La Coupe de la Confédération de la CAF — compétition sœur de la Ligue des Champions africaine — a une longue tradition de matchs explosifs impliquant des clubs des deux pays. L'USM Alger, club historique de la capitale algérienne, fondé en 1937, traîne derrière lui une culture de supporters parmi les plus passionnés du continent. L'OC Safi, lui, représente une ville portuaire marocaine dont le football a connu des heures de gloire nationales sans jamais vraiment s'imposer au niveau continental — cette demi-finale constituait déjà un exploit en soi.
Ce type de sortie médiatique d'un joueur n'est pas sans précédent dans le football africain. On se souvient de tensions similaires lors des confrontations entre clubs égyptiens et nord-africains, ou entre formations camerounaises et ivoiriennes.
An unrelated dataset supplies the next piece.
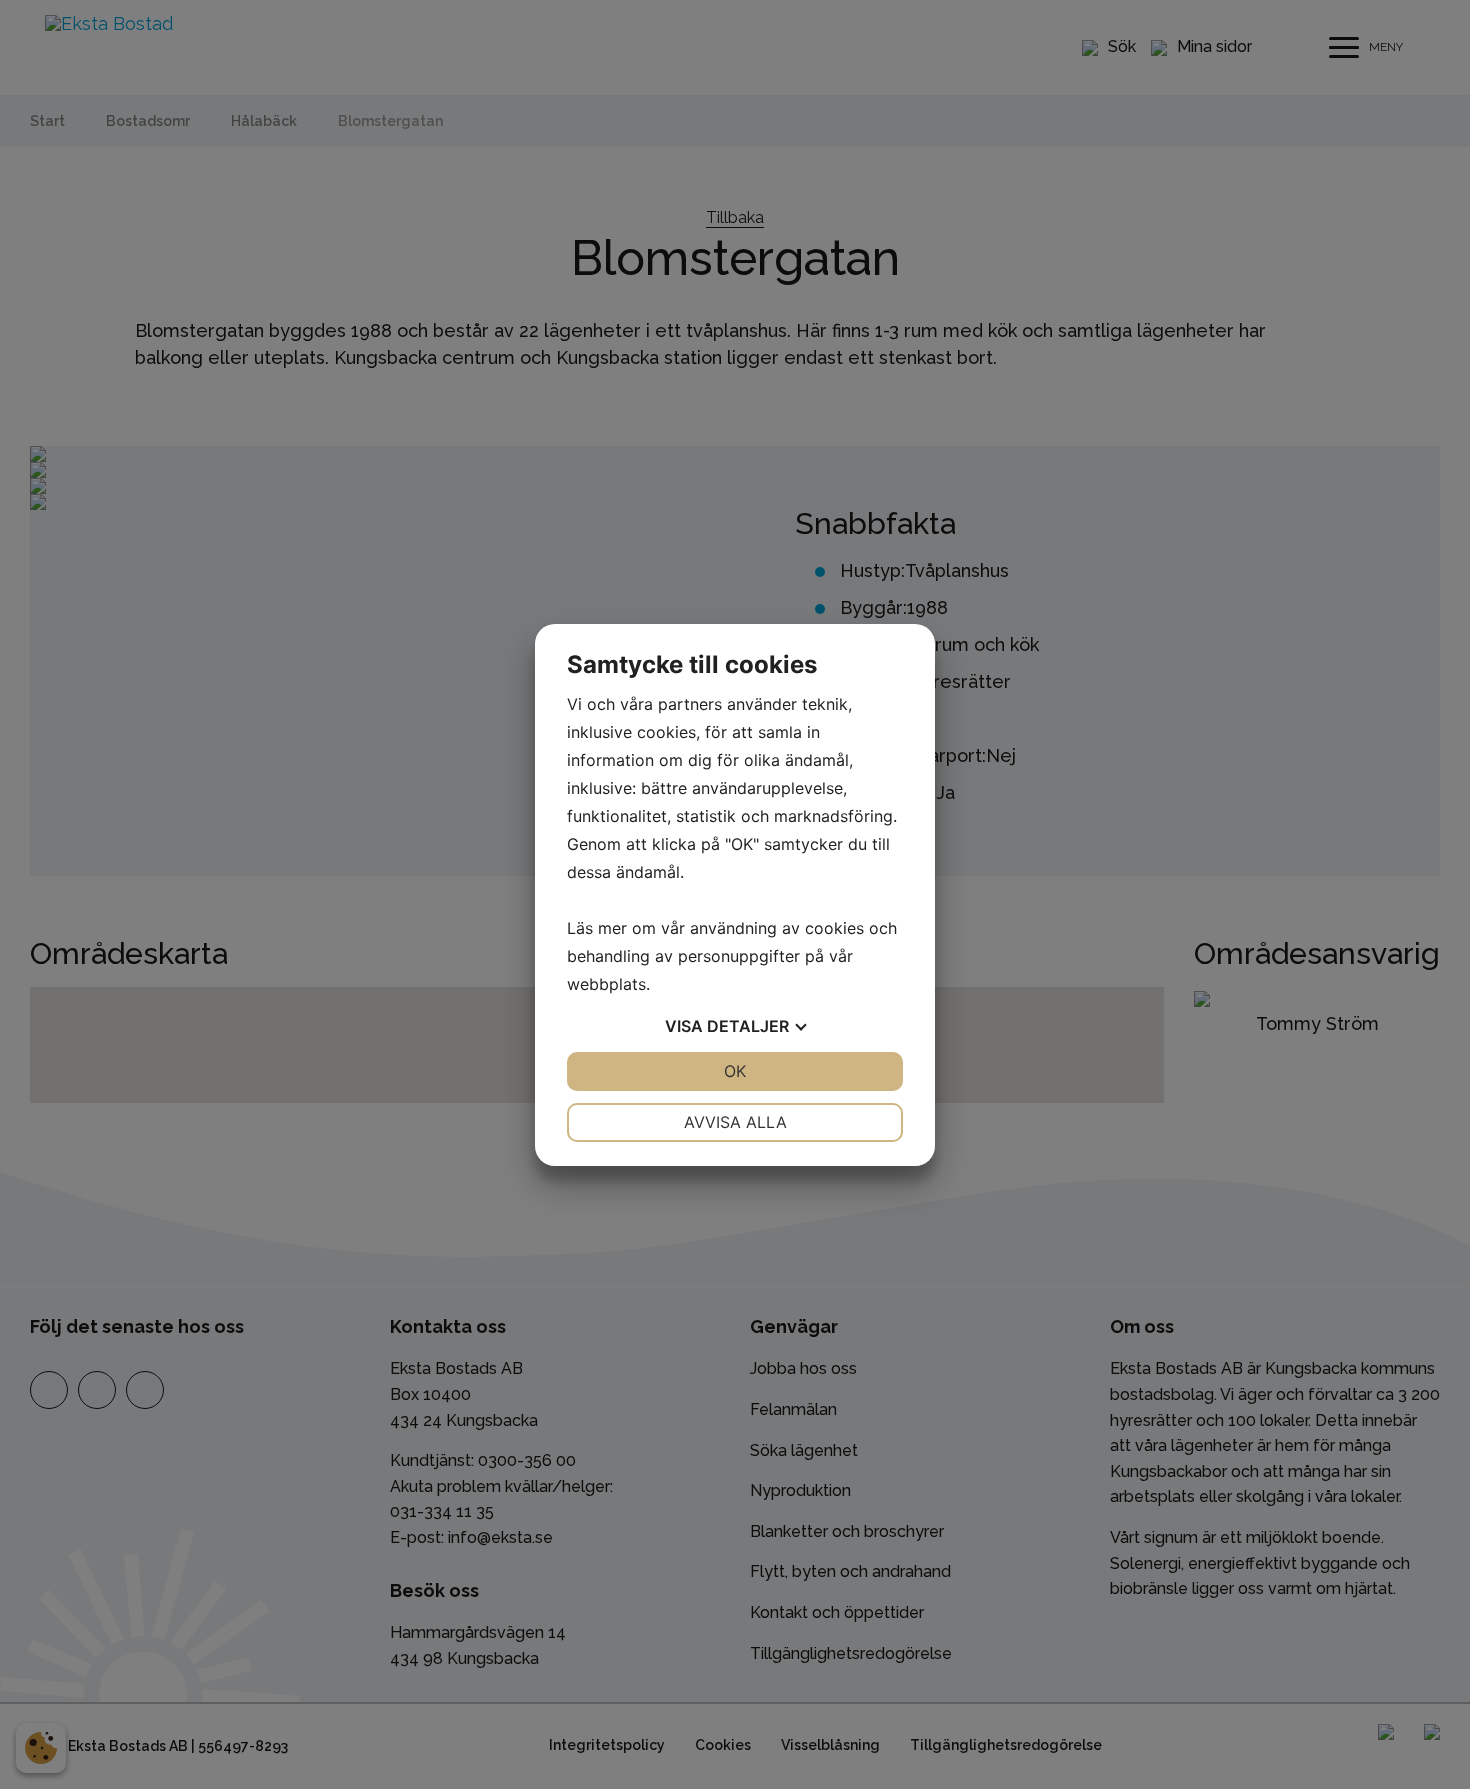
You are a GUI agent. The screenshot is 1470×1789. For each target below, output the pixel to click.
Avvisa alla (735, 1122)
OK (735, 1071)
Mais entre le Maroc et l'Algérie, la charge symbolique est différente. Chaque déclaration, même anodine, est immédiatement lue à travers le prisme d'une relation bilatérale complexe que les chefs d'État eux-mêmes peinent à gérer. Un footballeur de 25 ans sur Instagram devient alors, malgré lui, un acteur diplomatique.
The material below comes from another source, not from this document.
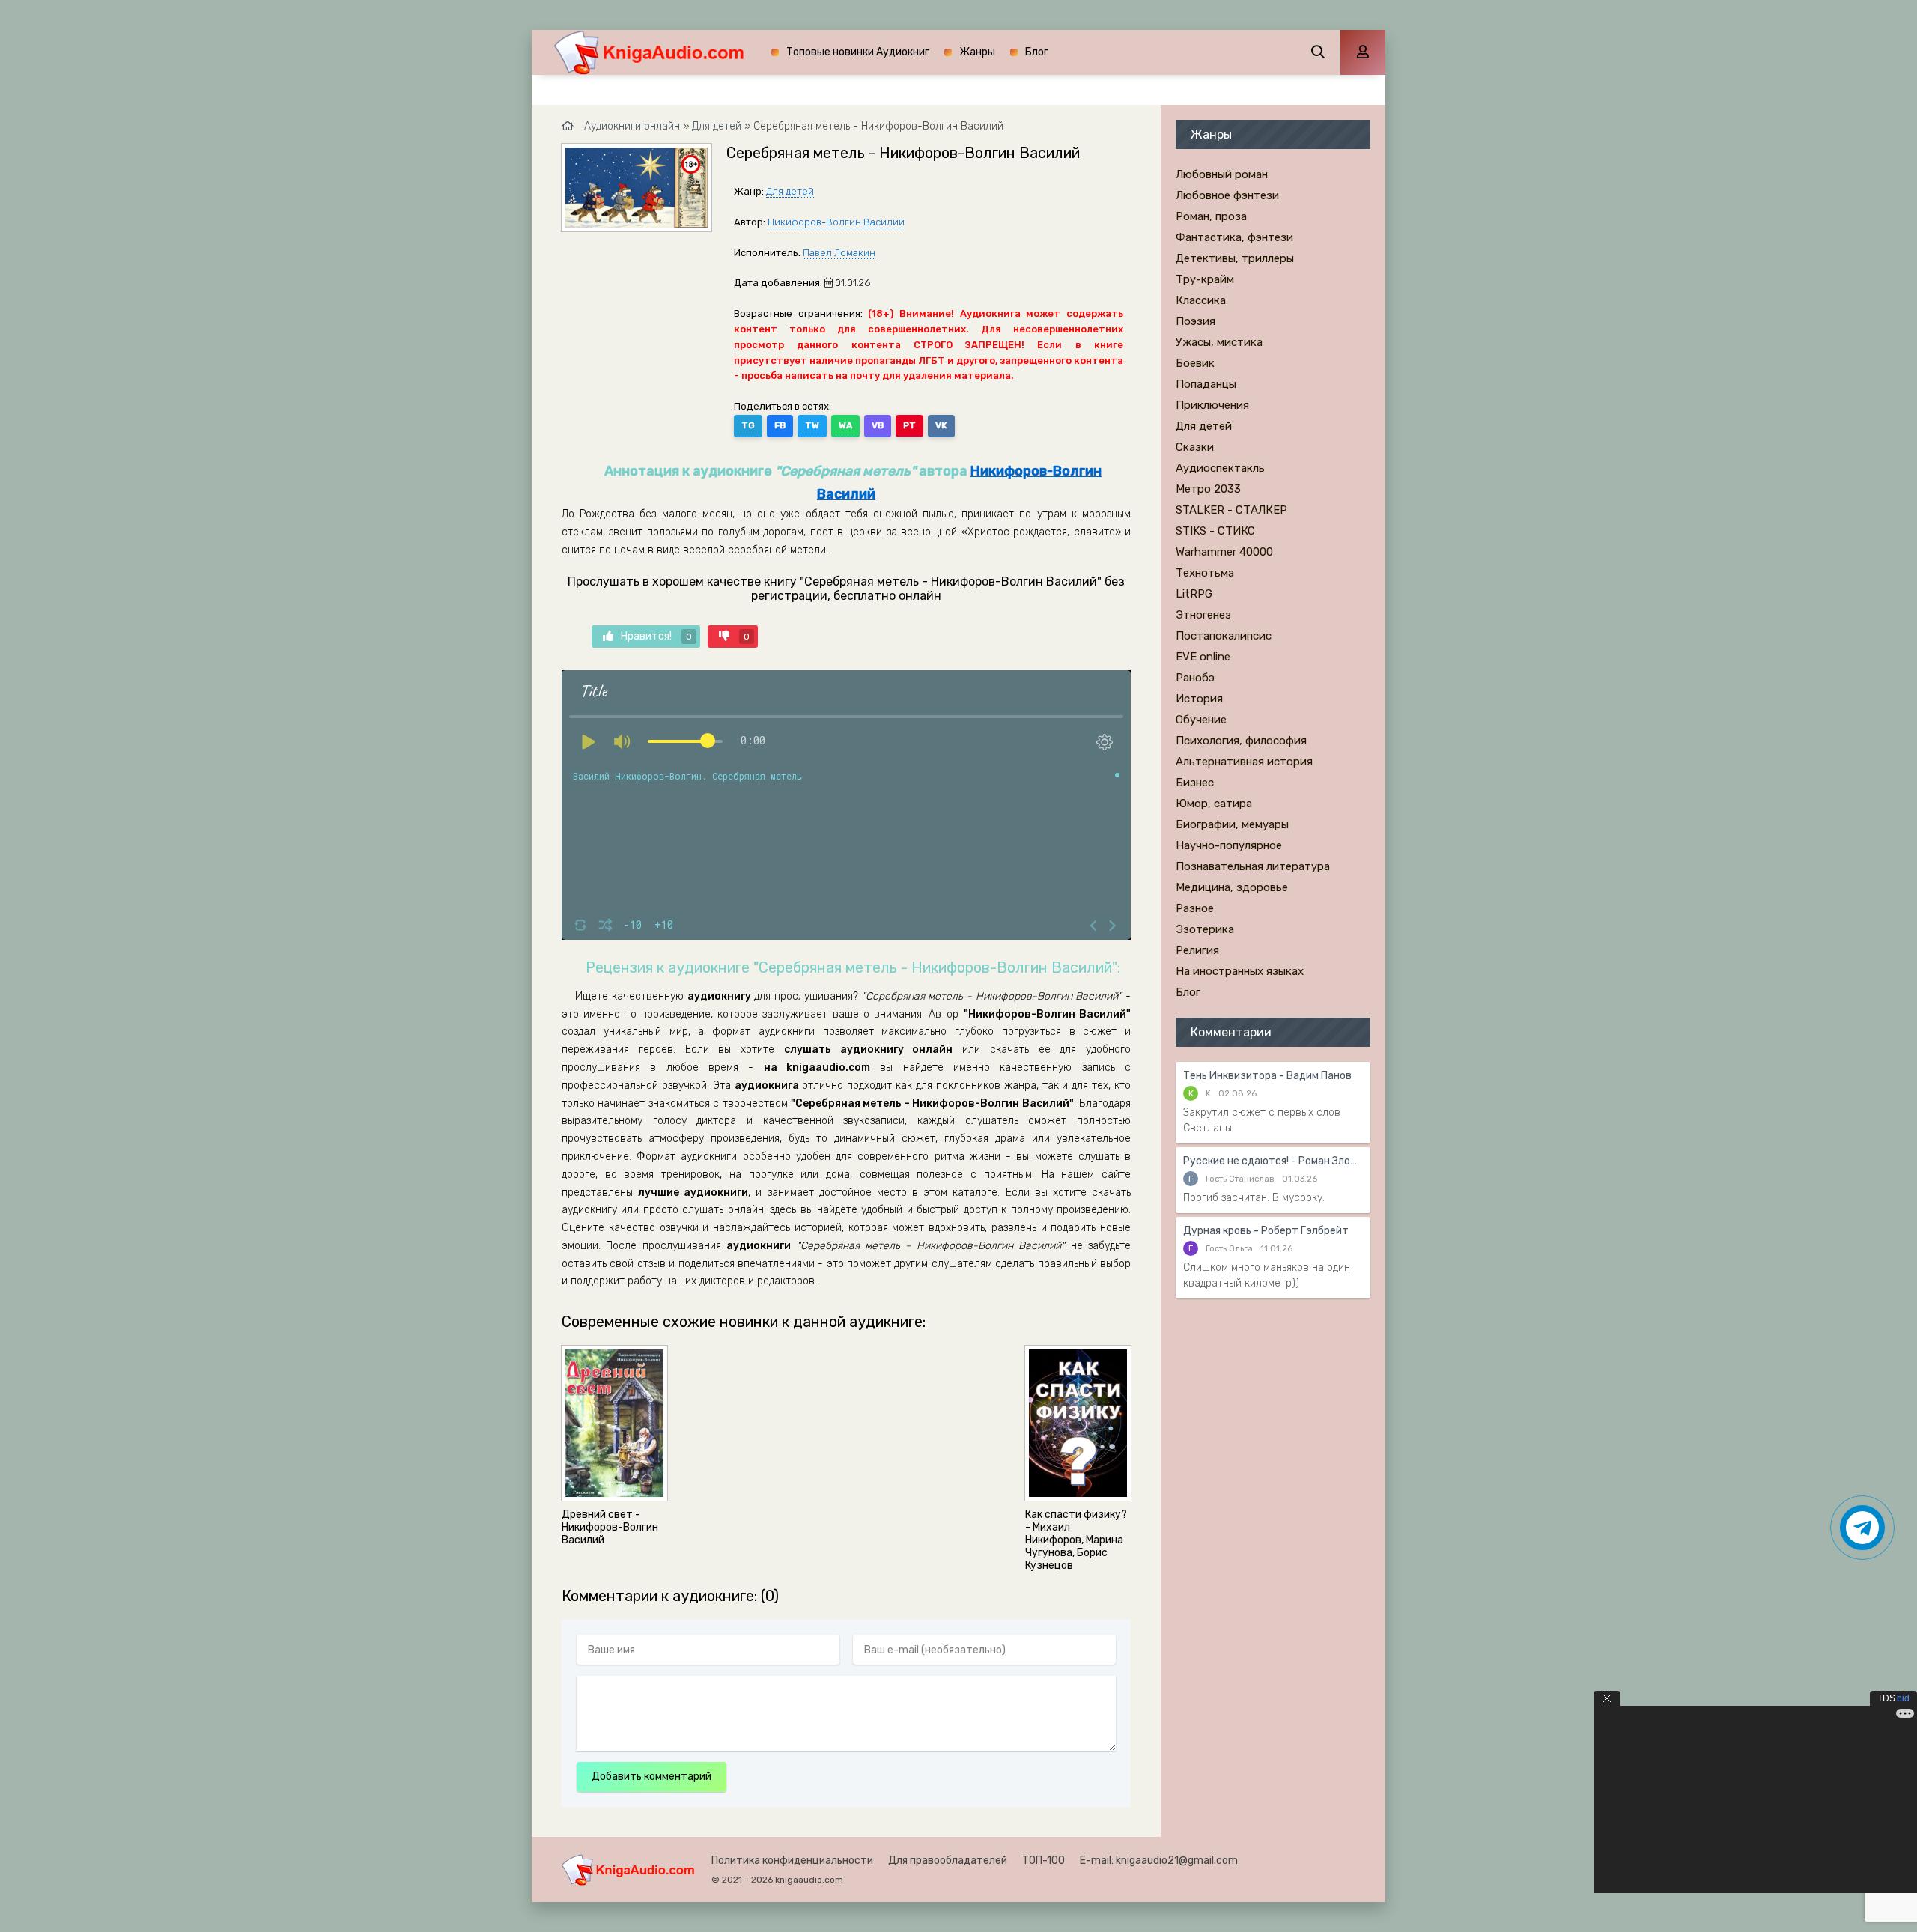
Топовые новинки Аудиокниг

Quand les footballeurs oublient que leur téléphone est une tribune
La vraie question que pose cet épisode n'est pas celle de la sincérité du joueur — sa frustration était sans doute réelle, humaine, compréhensible. Elle est celle de la responsabilité des footballeurs professionnels à l'heure des réseaux sociaux. L'instant post-match est le moment le plus dangereux pour n'importe quel athlète disposant d'un compte suivi par des milliers de personnes : les émotions sont maximales, le filtre est minimal, et l'audience est garantie.
Les instances continentales observeront probablement cet épisode avec la même distance flegmatique qu'elles appliquent à toutes les polémiques extra-sportives qui n'affectent pas directement les résultats. La CAF, dont le siège est au Caire et qui gère 54 fédérations aux intérêts souvent divergents, a d'autres batailles à mener — notamment celle de la crédibilité arbitrale et de l'organisation de ses compétitions, régulièrement épinglées pour leurs délais et leurs conditions logistiques.
Pour l'OC Safi, l'histoire s'arrête là pour cette saison africaine. Une demi-finale en Coupe de la Confédération, c'est déjà une ligne honorable dans un palmarès continental encore mince. Mais l'élimination laisse un goût amer, accentué par cette polémique qui risque de polluer la mémoire du parcours. Le joueur concerné devra certainement gérer les retombées de sa déclaration, que ce soit auprès de son club, de la Fédération Royale Marocaine de Football, ou simplement de l'opinion publique des deux côtés de la frontière.
L'USM Alger, lui, jouera la finale. Et si, par un concours de circonstances que le football africain affectionne, il venait à croiser un club marocain dans cette ultime étape, nul doute que la phrase sur le thé resurgirait. Certaines déclarations ont la vie longue dans les derbies continentaux — elles deviennent du carburant, de la mémoire collective, parfois même de la légende. Dans le meilleur des cas, elles finissent en anecdote. Dans le pire, elles durent plus longtemps que les carrières de ceux qui les ont prononcées.